Listed records:
>> BEGIN

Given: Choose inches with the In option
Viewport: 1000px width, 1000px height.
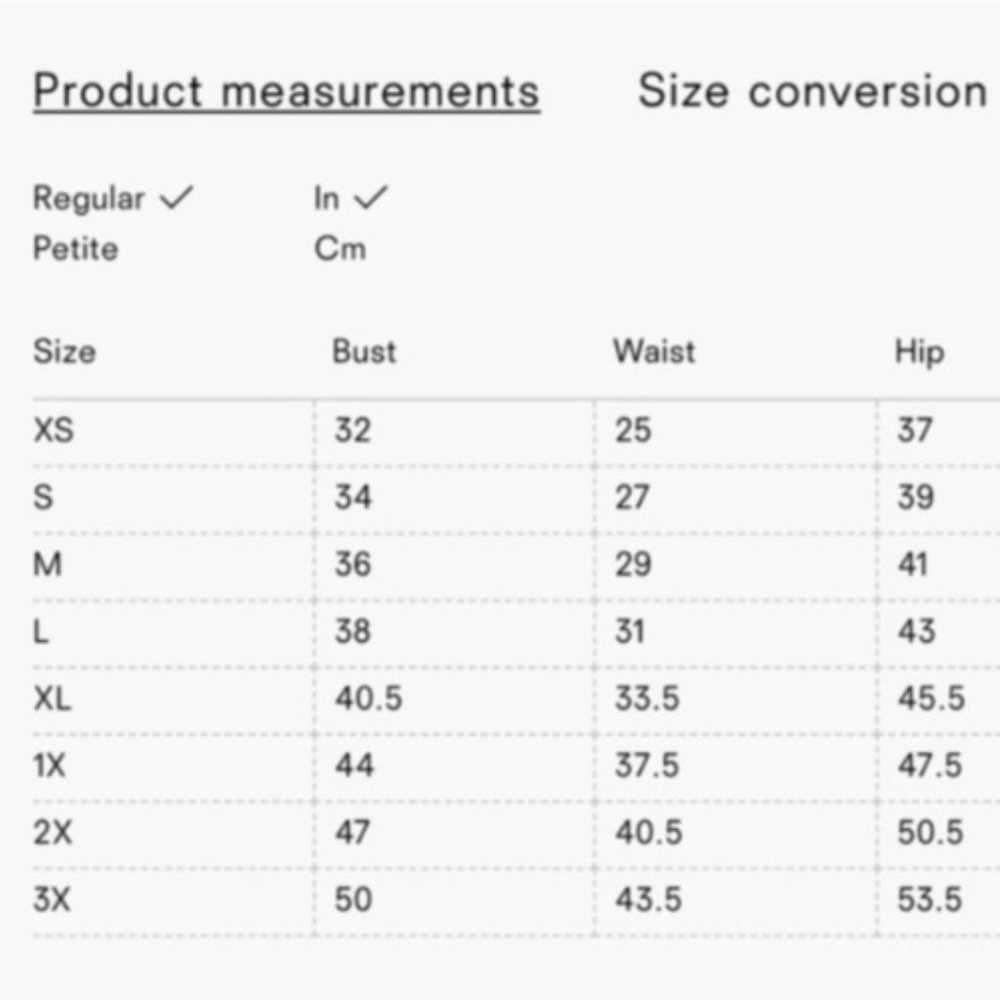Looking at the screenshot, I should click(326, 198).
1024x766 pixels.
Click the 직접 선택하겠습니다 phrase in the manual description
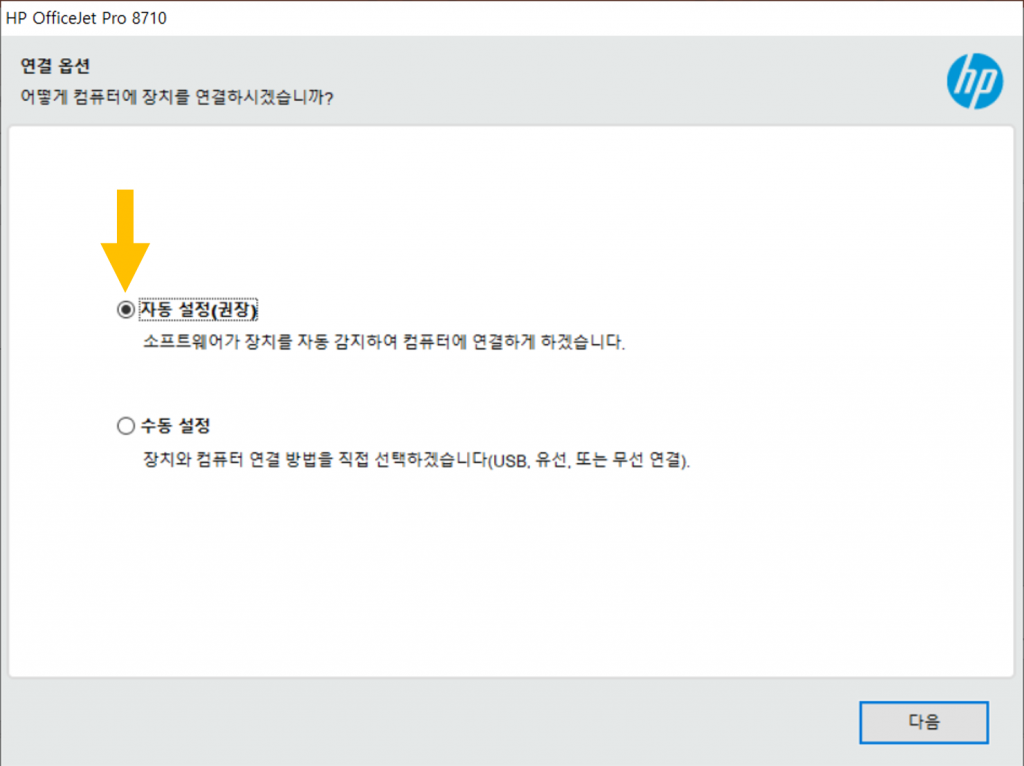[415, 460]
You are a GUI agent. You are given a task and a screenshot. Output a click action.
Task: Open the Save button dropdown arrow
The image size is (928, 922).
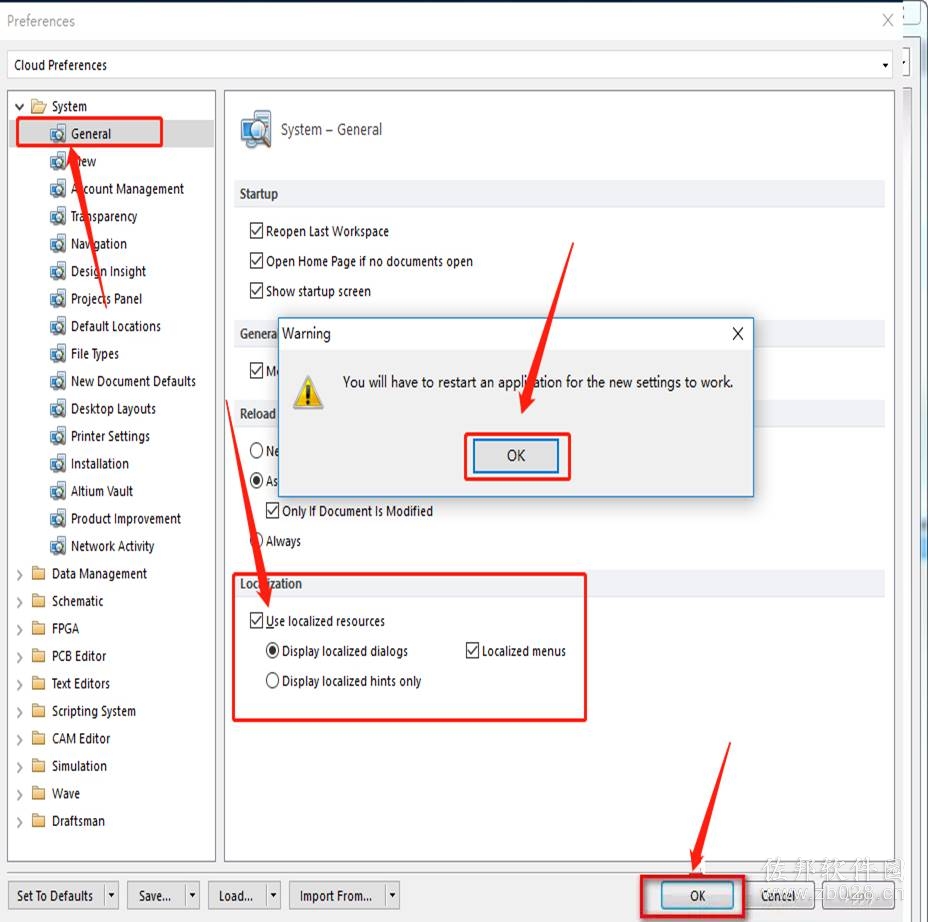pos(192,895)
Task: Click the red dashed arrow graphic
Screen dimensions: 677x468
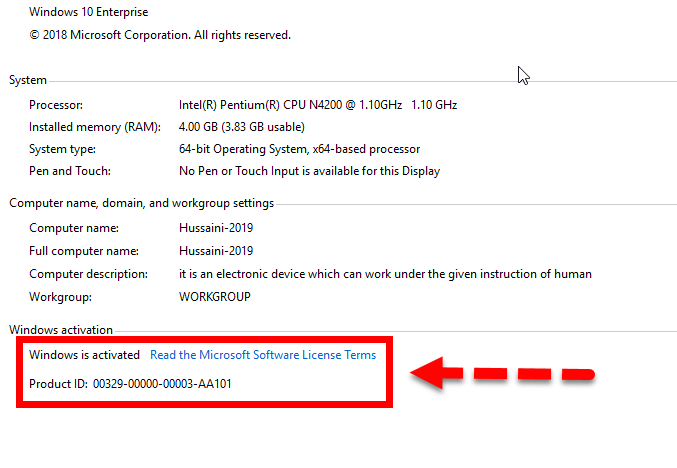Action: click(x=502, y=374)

>> END

Problem statement:
Please identify every line in the data above that contains the string "arrow" and copy each of those lines out in full. Case counts when matching.

Full response:
Task: Open the Save button dropdown arrow
Task: Click the red dashed arrow graphic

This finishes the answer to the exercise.